== Supplied material ==
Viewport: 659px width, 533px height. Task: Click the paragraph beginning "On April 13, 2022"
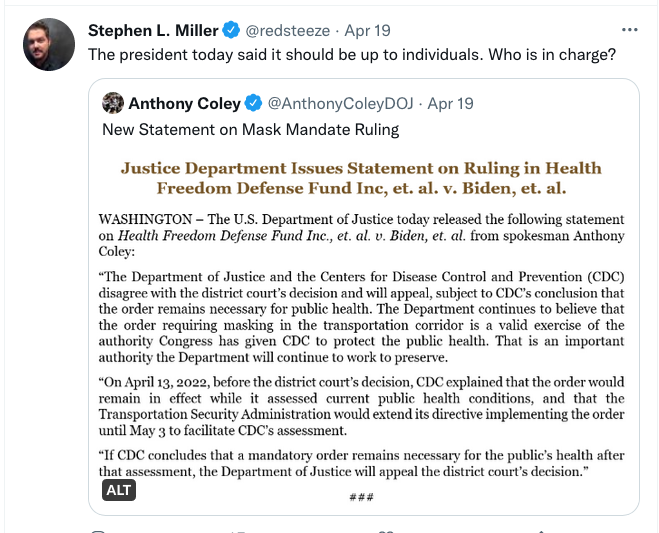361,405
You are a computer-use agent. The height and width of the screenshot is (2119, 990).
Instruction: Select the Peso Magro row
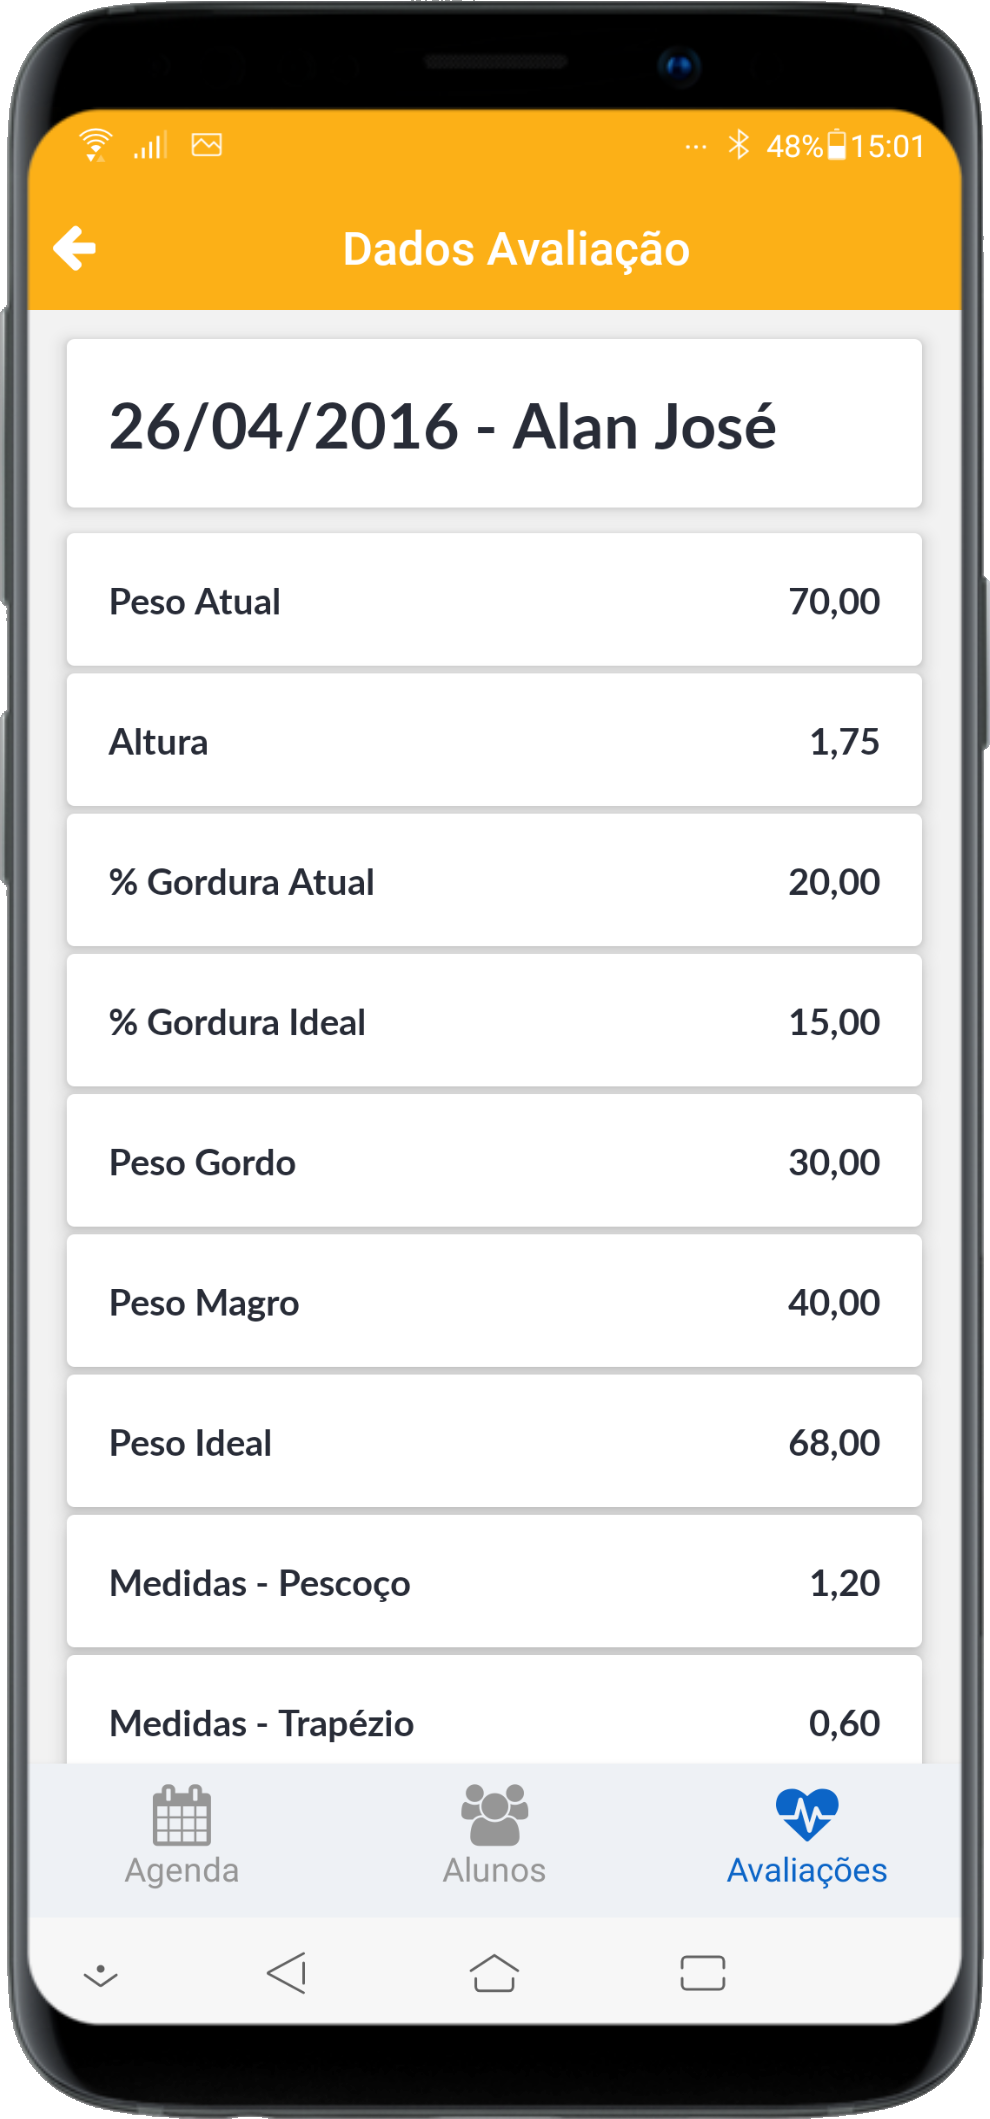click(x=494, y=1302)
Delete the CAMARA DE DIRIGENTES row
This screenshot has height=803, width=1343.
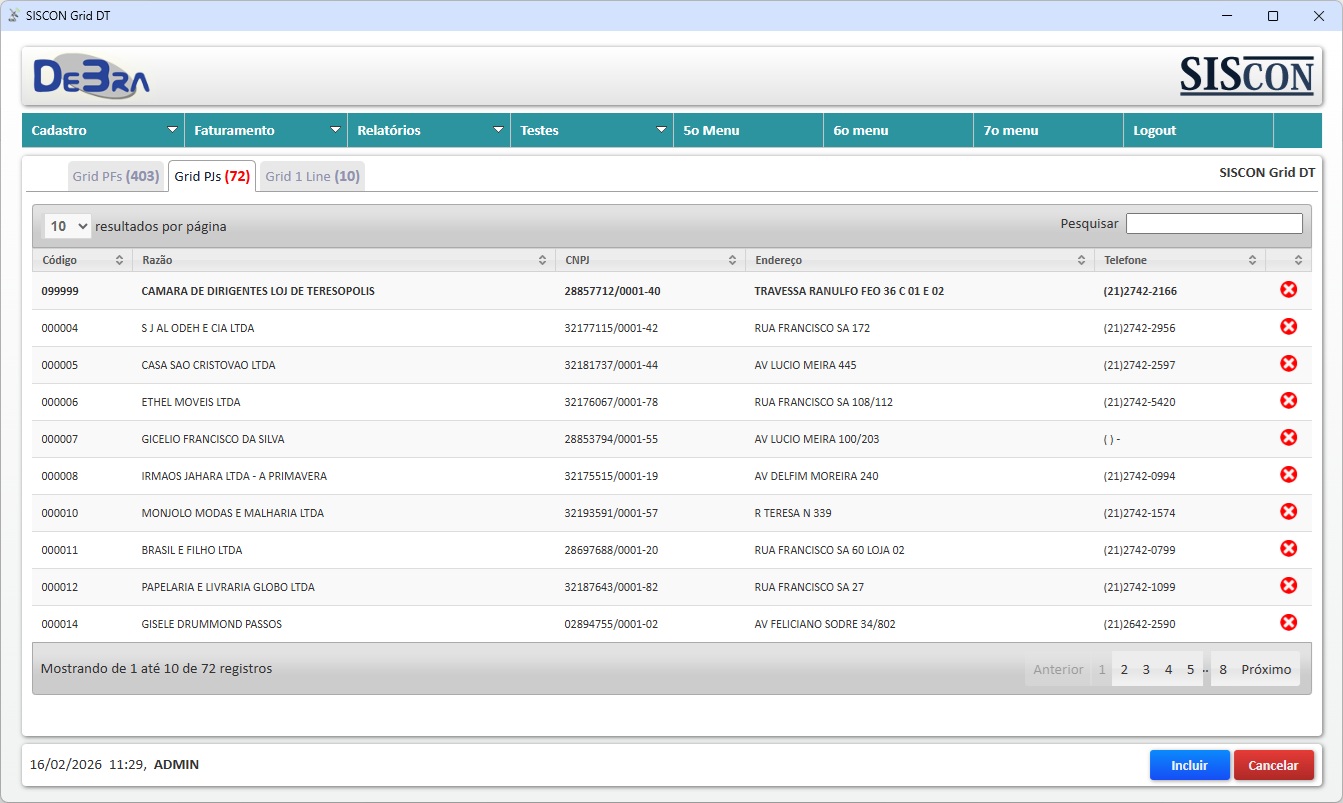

== Exercise brief ==
For every entry, return its exact wording and leave out any image.

== Result for this task ==
Viewport: 659px width, 533px height. Task: Click the paragraph beginning "On April 13, 2022"
361,405
You are a computer-use agent. The height and width of the screenshot is (2119, 990).
Instruction: Select the Peso Magro row
click(x=494, y=1302)
Delete the CAMARA DE DIRIGENTES row
This screenshot has height=803, width=1343.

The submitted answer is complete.